Impressive, isn’t it?

9. LEDs are Easily Controllable

Last, but not least… Controllability.

LEDs offer you more control over the quality and amount of lighting you can get from these fixtures.

That’s because you can manipulate the brightness and color of your LED lights thanks to features like dimming and so on.

These are just a few of the many upsides to switching to or investing in LED lights. There are so many other benefits you get to enjoy from these luminaries.


Before you whip out your checkbook and start placing orders on LED lights, you should also consider their downsides.

LED light with contorller

What are the Disadvantages of Using LED Lights?

As good as they may be, LEDs also have their fair share of cons.


A wise buyer always considers the pros and cons of the products they intend to buy.

That’s why it’s only fair to cover LED light disadvantages too; just to make sure you have everything you need to make an informed decision.

Here are the demerits of using LED lights:

1. Blue Hazard


There are a few concerns about the safety of blue and cool-white LEDs.

Experts say that these lights are now capable of exceeding the safety boundaries defined safety specifications like the ANSI/IESNA RP-27.1-05.


This means that these lights may pose a threat to people and other living organisms.

But, that’s yet to be proven.

2. Light Quality

Another demerit about LEDs is that sometimes they can affect the appearance of certain colors.

Cool-white LEDs are often the main culprits of color misrepresentation.

Generally, some objects may look different under cool-white LED light as compared to sunlight or incandescent illumination.

And, to some extent, that can cause inconveniences.

3. Temperature Dependence

It’s true that LEDs “like” cool temperatures.

Unfortunately, the same cannot be said about high temperatures.


The performance of LED lights is always highly dependent on the surrounding environment’s ambient temperature.

And while low temperatures don’t affect LEDs, prolonged usage in high ambient temperatures can lead to damages as a result of overheating and failure.

Therefore, adequate heat-sinking is a necessity in places where the fixture operates under high ambient temperatures like restaurant kitchens, welding shops, food trucks and so on.

That way you get to preserve the fixture’s longevity and performance at the same time.

4. Blue Pollution

What is blue pollution?

It is the emission of excessive blue light by an LED fixture.

And as is the case with the “Blue Hazard” disadvantage, cool-white LEDs also take center stage here.


Cool-white LEDs are mainly characterized by their bluish appearance.

And it is believed that these fixtures often emit more blue light than most outdoor light sources. Hence, causing blue pollution.

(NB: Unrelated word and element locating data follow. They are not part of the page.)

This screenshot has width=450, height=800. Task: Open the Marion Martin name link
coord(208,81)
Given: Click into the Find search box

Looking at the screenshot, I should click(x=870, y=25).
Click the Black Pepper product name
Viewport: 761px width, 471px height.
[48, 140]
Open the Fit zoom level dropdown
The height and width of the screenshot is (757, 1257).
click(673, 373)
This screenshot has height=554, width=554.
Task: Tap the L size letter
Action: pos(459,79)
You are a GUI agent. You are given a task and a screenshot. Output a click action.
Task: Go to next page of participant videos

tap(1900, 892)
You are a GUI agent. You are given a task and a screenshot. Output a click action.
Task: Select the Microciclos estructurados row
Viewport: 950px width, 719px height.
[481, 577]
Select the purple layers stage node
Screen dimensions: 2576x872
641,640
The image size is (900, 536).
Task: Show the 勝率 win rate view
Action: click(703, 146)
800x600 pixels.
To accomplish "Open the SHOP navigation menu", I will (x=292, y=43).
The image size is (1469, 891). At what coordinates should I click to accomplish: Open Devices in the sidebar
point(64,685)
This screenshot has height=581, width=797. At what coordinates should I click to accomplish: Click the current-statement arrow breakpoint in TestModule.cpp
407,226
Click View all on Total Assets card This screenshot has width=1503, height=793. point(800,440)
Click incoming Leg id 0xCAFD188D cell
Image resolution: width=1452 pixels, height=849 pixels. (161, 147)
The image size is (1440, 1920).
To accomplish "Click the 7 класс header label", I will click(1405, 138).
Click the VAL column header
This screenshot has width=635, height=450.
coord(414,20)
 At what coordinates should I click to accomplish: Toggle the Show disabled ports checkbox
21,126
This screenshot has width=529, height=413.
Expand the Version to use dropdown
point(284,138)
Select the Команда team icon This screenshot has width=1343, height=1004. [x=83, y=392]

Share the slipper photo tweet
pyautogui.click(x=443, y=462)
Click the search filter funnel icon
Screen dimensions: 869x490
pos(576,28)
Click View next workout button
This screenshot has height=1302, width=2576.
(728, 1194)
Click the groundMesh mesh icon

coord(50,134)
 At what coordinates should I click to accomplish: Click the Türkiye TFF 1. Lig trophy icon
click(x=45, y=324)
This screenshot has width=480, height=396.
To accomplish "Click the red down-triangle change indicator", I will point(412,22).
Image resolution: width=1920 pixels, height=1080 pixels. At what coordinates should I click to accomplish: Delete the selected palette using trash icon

That’s why the Dark-Sky Association advises against the use of cool-white light with color temperatures of above 3,000K.

5. Voltage Sensitivity

This is a bit tricky.

That’s because LEDs require a higher voltage than their threshold and a lower current than their rating in order to function properly.

That means that you may have to find series resistors or to regulate the power supply to keep your LEDs from getting damaged.

6. High Initial Investment Cost

If you are going to use LEDs, then you must be ready to pay more for them.

On average, LEDs cost at least 5 times more than incandescent bulbs.

In fact:

Some may argue that these lights are the most expensive light fixtures on the market.

Therefore, the initial capital may be a bit steep. But you shouldn’t lose sight of the long term cost benefits of using these fixtures.

7. Area Light Source

Lastly, you should note that, with LEDs, it’s not easy to approximate the “point source” of light; only the distribution.

Therefore, you cannot use these light in place of lasers or when you’re looking to get a spherical light field.

And like staring at the two faces of a coin, you now know the merits and demerits of using LED lights.


The perks seem to outweigh the downsides. And with new technologies emerging, you should expect to see even better LED lights hitting the market.

In summary…

With the LED market rapidly growing, you may find it hard to keep up with current trends. However, with the information above, you are one step closer to making a profitable and worthwhile investment decision in the LED industry.